How many basic operations are there in an algorithm for the simple multiplication of two numbers of equal length?

Question

BACKGROUND:

Note: The following question arose in my mind when watching this lecture (watch at 5:30 minutes if you will).

Assumption: Just for the sake of this question, let's assume that the term "basic operation" means an addition or a multiplication operation between two single-digit numbers.

Now we have to calculate the number of basic operations involved in the simple multiplication (the one we learnt in 3rd grade) of any two numbers, provided that both the numbers have the same length (i.e. the number of digits).

Let's say n represents the length of the numbers.

Let the numbers be 1234 and 5678. The following image shows the multiplication:

As you can see, each row (i.e. each partial product of the first number with a digit of the second number) involves 4 multiplication operations, and 4 addition operations (think of the carries). Depending on the number of carries (and thus depending on the original numbers), in the case of any two numbers, in each row, it could be at least 0 additions (no carry) and at most 4 additions (a carry from each digit-to-digit multiplication).

In other words, each row involves ≤ 2n operations. As there are n rows, so the basic operations in all the rows are n(2n), or 2n².

---

QUESTION:

Now comes that one final addition (shown in black pen in the image). From the video lecture

The final addition requires a comparable number of operations. Roughly, say, another at-most 2n² operations.

The question is

1. What is meant by "comparable" number of operations?

2. Now, there will be at-most n-1 _'s in the partial products, which means n-1 addition operations.

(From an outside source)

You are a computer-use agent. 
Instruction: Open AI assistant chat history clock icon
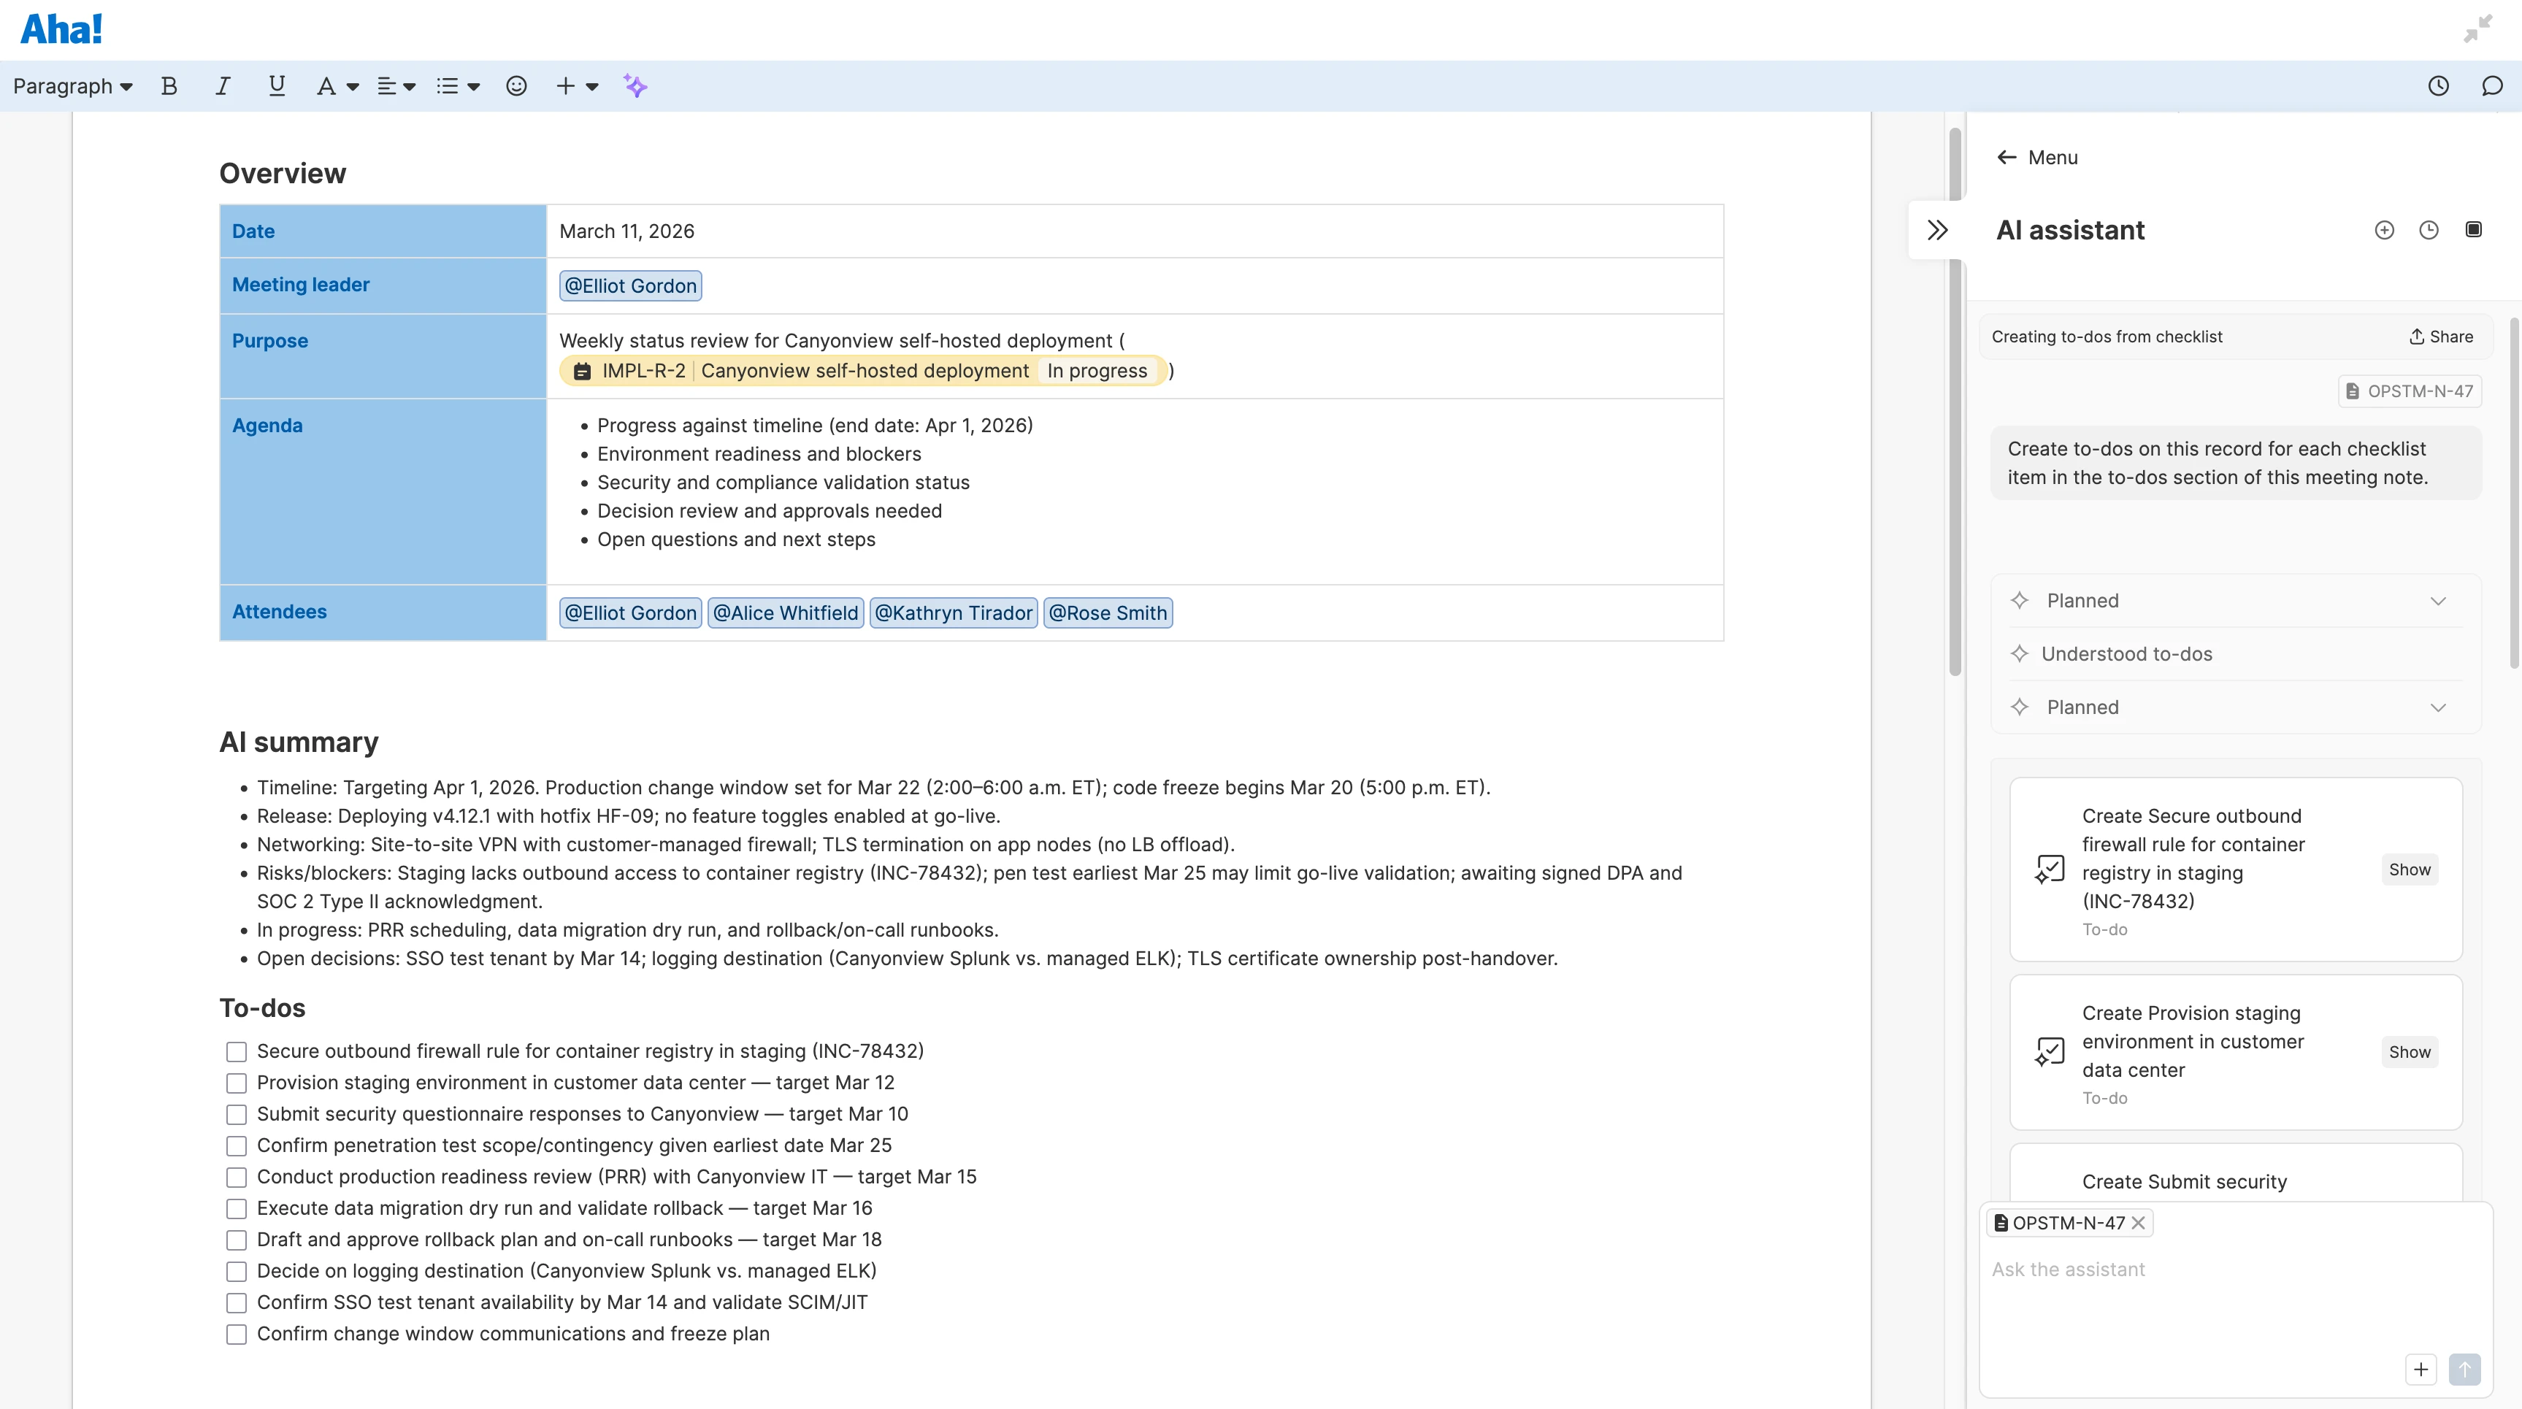coord(2428,229)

Apart from those, there will be at-least n additions (if there isn't a carry from the addition of the left-most digits in the partial products), and at-most n+1 additions (if there IS a carry from the addition of the left-most digits in the partial products). This makes a total of, at-most, n-1+n+1 or 2n addition operations in this step. So why are they saying 2n²?

Answer 1

It's hard to tell what anyone means by "comparable" in a specific context. I would take it to mean "of the same order", so something like $n^2$, maybe $100\cdot n^2$ or $0.0001\cdot n^2$, but not $n$ or $n^3$.

The final addition is doing (roughly) $n$ additions of numbers of (roughly) non-$\_$ $n$ digits, and each of those additions takes (roughly) $n$ additions of single digit numbers. So that's why you end up with (roughly) $n^2$ additions.

Answer 2

Instead of collecting each partial product then adding all of them at the end, let's keep a register that is 2n digits long, initially full of zeros, and we will update it as we go.

After each n + 1 digit-long partial product, we add it into the sum register. We need to shift it one digit higher each round. We need to do n + 1 additions, then need to do more additions to cascade any carries. So there will be upper limit of 2n additions into the sum register each round. Since there are n rounds, we get a total of 2n² operations for the sum register round.

This is why it's comparable to the multiplication round, although the multiplication round is a mix of multiplication and addition while the sum register round is just additions.